As diffusion occurs at the membrane wall, direct to an attached growth biofilm layer (bacteria), bubbles are not required within an MABR system. This means the excessive energy typically consumed to generate bubbles within conventional aeration systems, to force air under water (~ 5-10m) and then through thousands of perforations (<1.5mm), can be saved.
Comparing with alternative process intensification solutions
OxyMem™ MABR intensifies treatment and contains an inventory of well beyond that found in conventional activated sludge plants where treatment is carried out via suspended biomass.
MBBRs and MBRs also offer high biological process intensification, small footprint treatment solutions for end users. While all three systems effectively treat wastewater in the same way, targeting the same pollutants with the same "bugs" perhaps in different arrangements, both MBBRs and MBRs relay on traditional bubble aeration for bulk tank mixing and oxygen transfer; consuming considerably more energy than MABR. Interestingly, OxyMem™MABR could be considered as a means of potentially reducing energy usage within MBBR and MBR plants.
Beyond Process Intensification
The established bacteria (biofilm) and direct attachment to dense, gas-permeable membranes, supports a counter-diffusional process which can result in ideal environmental conditions for simultaneous nitrification and denitrification to occur. This previously identified as an N2O sink (Conthe et al., 2019), is the reason why MABR technology achieves successful nitrogen removal intensification with reduced associated GHG.

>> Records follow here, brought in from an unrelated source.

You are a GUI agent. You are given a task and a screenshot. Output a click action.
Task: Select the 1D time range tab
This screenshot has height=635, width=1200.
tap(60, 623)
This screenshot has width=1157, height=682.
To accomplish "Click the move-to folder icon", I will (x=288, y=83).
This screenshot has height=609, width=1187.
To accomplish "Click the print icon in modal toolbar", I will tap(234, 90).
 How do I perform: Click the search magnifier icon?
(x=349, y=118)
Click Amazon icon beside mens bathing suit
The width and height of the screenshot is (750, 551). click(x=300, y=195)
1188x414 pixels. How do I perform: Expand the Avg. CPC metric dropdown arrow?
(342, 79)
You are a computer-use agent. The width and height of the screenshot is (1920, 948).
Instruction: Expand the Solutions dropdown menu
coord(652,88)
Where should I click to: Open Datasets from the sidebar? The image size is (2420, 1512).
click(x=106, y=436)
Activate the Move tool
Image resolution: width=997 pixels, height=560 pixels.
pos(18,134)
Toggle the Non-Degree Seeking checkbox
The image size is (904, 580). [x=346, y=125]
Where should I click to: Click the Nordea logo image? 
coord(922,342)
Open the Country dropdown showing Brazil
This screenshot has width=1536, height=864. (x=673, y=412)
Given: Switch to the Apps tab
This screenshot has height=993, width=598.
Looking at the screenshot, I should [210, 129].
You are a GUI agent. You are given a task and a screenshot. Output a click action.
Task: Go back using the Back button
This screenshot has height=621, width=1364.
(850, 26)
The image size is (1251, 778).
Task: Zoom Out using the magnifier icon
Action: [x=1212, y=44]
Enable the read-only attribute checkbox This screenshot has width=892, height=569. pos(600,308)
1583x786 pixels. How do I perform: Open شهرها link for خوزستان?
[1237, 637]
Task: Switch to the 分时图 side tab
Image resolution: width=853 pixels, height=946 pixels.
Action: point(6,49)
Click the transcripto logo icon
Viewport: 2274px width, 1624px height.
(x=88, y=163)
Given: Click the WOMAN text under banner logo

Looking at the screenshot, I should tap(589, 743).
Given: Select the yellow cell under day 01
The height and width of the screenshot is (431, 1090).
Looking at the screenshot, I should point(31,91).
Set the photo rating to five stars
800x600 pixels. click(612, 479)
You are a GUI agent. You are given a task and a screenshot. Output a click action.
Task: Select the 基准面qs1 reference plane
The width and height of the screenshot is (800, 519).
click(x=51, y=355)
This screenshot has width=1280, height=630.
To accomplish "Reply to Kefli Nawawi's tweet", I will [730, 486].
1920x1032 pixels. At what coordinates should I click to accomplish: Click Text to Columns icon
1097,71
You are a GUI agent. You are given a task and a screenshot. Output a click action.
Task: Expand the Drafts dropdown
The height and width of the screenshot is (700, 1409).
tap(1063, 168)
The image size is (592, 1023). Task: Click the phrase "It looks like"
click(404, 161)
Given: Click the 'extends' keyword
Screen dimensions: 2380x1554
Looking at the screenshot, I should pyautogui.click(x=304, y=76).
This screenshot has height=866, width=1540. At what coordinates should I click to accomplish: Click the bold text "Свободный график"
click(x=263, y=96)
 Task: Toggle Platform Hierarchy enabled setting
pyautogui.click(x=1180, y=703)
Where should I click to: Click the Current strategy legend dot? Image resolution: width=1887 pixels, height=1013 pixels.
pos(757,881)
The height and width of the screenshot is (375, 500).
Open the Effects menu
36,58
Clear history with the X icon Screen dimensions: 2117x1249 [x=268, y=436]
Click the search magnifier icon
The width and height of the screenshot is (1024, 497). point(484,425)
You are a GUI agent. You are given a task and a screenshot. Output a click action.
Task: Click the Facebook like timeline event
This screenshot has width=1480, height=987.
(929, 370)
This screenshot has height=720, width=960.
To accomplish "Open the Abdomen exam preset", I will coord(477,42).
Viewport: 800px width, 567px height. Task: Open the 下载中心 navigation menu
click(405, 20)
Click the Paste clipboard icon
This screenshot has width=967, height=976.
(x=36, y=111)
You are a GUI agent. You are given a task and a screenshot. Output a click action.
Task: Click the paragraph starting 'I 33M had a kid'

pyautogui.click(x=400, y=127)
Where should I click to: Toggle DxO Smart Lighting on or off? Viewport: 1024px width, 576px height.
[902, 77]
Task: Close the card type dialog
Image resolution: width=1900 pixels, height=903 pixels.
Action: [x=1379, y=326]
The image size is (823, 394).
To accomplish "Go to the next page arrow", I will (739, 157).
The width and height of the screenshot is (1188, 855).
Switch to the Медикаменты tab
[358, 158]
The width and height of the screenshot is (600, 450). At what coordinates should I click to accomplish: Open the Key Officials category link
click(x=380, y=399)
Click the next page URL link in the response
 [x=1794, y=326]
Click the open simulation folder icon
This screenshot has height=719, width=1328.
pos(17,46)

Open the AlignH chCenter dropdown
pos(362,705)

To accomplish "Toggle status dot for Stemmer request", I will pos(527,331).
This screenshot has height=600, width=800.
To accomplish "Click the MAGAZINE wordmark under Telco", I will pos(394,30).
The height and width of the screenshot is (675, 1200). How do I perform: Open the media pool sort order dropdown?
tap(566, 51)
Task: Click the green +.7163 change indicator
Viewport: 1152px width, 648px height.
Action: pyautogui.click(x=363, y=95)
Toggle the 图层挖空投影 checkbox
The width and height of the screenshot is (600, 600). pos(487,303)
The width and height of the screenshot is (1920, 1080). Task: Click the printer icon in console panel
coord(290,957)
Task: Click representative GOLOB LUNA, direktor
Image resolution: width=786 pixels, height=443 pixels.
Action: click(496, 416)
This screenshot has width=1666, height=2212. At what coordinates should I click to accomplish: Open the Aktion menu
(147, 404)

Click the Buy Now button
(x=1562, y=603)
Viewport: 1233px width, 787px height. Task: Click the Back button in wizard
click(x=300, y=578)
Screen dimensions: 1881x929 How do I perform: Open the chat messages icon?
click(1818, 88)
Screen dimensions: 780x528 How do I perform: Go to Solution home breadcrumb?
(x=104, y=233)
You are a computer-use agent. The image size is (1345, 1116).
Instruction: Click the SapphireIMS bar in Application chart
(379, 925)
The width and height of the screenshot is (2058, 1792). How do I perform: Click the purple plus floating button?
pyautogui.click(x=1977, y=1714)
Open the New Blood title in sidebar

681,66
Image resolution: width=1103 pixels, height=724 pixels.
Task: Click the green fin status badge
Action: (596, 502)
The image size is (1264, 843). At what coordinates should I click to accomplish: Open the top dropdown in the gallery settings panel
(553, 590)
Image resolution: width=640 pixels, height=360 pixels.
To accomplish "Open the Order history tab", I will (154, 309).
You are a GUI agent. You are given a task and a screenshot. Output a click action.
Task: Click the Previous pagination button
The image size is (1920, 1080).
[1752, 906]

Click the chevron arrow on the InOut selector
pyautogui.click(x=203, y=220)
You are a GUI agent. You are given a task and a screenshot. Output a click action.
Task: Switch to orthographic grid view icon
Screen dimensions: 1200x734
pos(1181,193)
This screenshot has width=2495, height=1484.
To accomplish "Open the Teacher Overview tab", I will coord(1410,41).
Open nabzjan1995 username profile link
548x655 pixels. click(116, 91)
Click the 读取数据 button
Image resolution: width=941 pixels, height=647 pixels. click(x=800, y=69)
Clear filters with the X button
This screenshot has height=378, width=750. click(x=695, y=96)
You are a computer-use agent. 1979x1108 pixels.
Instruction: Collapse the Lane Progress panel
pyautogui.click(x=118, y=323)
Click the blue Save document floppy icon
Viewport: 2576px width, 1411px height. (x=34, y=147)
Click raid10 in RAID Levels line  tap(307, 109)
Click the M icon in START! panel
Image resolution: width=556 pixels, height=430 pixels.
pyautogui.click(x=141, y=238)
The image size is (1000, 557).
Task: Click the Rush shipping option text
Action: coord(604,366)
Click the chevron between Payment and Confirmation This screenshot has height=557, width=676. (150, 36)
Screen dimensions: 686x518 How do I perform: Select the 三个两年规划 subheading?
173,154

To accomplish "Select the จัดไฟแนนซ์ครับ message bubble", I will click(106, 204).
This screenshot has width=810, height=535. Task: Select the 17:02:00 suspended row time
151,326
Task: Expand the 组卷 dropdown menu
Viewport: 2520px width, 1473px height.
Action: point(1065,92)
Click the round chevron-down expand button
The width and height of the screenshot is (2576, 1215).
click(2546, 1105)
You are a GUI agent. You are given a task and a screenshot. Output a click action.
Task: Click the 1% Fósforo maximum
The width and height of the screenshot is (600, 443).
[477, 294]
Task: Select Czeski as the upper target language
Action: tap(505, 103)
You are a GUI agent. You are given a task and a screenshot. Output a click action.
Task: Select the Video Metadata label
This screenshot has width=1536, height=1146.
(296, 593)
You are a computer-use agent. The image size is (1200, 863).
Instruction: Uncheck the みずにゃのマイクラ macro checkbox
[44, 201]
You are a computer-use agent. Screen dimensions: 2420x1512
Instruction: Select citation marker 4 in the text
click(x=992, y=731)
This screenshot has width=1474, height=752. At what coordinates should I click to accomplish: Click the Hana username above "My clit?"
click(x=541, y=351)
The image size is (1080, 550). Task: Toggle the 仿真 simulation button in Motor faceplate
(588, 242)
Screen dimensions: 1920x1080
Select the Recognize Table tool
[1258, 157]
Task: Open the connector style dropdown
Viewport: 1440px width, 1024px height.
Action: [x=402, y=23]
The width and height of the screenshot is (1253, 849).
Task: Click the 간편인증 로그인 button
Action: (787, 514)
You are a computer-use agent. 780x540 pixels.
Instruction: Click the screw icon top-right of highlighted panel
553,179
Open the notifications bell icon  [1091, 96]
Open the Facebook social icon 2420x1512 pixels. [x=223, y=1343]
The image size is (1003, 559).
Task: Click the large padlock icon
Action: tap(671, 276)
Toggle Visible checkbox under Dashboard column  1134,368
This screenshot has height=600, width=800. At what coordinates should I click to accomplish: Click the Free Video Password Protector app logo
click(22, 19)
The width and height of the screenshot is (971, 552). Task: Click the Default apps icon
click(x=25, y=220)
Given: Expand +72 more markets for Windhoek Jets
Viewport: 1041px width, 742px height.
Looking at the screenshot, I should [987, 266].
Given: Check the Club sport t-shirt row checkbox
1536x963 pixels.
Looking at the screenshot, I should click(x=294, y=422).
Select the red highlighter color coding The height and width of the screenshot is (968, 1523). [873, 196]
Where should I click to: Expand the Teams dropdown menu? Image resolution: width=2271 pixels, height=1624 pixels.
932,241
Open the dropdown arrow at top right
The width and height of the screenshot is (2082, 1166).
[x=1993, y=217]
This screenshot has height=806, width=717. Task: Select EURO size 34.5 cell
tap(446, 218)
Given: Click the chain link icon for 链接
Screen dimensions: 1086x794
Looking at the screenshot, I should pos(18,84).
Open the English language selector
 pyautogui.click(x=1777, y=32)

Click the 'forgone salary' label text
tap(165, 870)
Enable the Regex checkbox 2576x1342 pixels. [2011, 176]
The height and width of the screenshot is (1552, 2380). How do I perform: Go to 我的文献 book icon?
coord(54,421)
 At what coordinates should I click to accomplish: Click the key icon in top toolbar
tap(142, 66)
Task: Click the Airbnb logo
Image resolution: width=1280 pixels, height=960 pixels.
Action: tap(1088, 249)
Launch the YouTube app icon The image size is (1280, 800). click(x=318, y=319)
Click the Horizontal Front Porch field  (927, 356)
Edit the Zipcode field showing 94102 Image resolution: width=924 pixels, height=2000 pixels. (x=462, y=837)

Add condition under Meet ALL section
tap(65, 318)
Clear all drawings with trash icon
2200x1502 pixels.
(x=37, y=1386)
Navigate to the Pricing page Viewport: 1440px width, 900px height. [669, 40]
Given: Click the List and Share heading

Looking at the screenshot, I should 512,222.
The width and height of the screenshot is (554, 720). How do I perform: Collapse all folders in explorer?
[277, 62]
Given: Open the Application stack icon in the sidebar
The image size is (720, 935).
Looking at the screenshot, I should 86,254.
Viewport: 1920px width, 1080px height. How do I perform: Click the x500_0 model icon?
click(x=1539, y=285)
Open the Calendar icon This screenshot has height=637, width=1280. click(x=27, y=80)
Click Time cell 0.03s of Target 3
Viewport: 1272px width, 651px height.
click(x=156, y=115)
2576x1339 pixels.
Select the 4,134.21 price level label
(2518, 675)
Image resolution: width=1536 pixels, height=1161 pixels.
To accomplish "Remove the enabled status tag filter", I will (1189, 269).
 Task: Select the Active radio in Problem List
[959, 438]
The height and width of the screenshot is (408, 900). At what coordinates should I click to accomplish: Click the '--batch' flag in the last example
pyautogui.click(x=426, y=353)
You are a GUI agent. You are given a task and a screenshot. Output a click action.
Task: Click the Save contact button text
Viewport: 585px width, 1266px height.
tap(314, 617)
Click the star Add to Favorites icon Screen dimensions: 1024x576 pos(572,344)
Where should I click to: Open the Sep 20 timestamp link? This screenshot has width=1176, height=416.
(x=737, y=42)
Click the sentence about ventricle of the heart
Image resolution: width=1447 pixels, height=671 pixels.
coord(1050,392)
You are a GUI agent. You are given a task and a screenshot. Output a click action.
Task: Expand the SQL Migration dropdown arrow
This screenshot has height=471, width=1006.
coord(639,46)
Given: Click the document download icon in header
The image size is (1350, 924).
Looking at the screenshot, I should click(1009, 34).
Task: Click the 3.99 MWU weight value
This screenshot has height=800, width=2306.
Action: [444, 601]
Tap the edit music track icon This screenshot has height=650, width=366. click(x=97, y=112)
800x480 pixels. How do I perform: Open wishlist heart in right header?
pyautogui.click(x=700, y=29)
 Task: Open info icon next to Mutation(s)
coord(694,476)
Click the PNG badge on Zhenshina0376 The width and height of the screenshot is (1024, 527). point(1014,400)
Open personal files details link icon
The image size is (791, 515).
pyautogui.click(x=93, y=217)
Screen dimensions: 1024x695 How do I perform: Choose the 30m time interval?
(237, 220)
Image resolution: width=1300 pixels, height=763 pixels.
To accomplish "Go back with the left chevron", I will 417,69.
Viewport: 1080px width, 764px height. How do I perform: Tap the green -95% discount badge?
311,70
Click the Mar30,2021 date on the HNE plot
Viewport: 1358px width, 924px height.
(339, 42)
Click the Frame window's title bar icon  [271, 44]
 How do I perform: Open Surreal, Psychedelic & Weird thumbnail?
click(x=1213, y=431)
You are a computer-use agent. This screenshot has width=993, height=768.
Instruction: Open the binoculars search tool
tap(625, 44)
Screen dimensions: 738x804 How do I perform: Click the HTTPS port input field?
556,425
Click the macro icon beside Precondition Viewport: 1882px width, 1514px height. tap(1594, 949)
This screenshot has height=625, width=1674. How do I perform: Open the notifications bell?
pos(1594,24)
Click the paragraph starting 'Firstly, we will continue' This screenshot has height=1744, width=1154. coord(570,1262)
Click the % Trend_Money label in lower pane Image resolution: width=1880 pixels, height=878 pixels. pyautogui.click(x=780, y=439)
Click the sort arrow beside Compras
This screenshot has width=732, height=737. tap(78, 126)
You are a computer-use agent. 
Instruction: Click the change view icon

Study by Nerea Uri-Carreño et al. 2023, where nitrous oxide emissions from full-scale Membrane Aerated Biofilm Reactors (MABRs) were monitored for 12 months, reports emission factors were below the standard value from the Intergovernmental Panel on Climate Change 2019 (1.6%). Achieved result supports the claim that MABR technology can achieve intensified biological nutrient removal without increasing N2O emissions while treating municipal wastewater.